◆ **Work to be completed**
Repeat exactly, please, the opening lines of the data below, through and including the line where "세금계산서 (895, 252)" sits.
**** Input
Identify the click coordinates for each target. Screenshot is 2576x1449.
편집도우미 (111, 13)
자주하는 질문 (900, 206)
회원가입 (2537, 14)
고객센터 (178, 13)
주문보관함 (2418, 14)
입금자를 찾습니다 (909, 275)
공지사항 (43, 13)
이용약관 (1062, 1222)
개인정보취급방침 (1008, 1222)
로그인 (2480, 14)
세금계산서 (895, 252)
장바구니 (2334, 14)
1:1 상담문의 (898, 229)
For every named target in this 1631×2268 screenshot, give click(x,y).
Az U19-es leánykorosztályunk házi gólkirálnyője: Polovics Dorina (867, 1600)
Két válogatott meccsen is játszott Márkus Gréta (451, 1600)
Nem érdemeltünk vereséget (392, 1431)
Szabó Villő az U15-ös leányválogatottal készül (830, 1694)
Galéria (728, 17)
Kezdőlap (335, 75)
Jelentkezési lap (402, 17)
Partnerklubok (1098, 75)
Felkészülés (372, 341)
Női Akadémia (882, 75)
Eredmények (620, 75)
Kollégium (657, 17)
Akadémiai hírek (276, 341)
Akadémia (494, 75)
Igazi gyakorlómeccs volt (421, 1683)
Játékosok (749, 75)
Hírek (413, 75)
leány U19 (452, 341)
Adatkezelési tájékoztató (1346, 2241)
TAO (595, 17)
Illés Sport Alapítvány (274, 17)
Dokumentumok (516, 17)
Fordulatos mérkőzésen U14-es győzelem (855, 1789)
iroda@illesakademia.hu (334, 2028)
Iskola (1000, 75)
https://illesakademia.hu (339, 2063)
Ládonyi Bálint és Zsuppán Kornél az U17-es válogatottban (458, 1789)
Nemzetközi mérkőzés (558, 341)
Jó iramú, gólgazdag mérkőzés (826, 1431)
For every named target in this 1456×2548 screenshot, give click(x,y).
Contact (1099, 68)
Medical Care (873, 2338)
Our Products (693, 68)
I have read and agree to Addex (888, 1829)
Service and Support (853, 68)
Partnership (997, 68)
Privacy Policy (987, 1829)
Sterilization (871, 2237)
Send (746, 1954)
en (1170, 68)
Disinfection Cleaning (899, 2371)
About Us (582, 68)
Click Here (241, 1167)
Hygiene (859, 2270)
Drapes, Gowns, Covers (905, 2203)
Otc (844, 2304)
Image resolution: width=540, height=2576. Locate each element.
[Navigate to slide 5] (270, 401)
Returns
********
◆ **Output for this task**
Identify the click coordinates for each target. Screenshot is 2576x1449.
편집도우미 (111, 13)
자주하는 질문 (900, 206)
회원가입 (2537, 14)
고객센터 (178, 13)
주문보관함 (2418, 14)
입금자를 찾습니다 (909, 275)
공지사항 (43, 13)
이용약관 (1062, 1222)
개인정보취급방침 (1008, 1222)
로그인 (2480, 14)
세금계산서 (895, 252)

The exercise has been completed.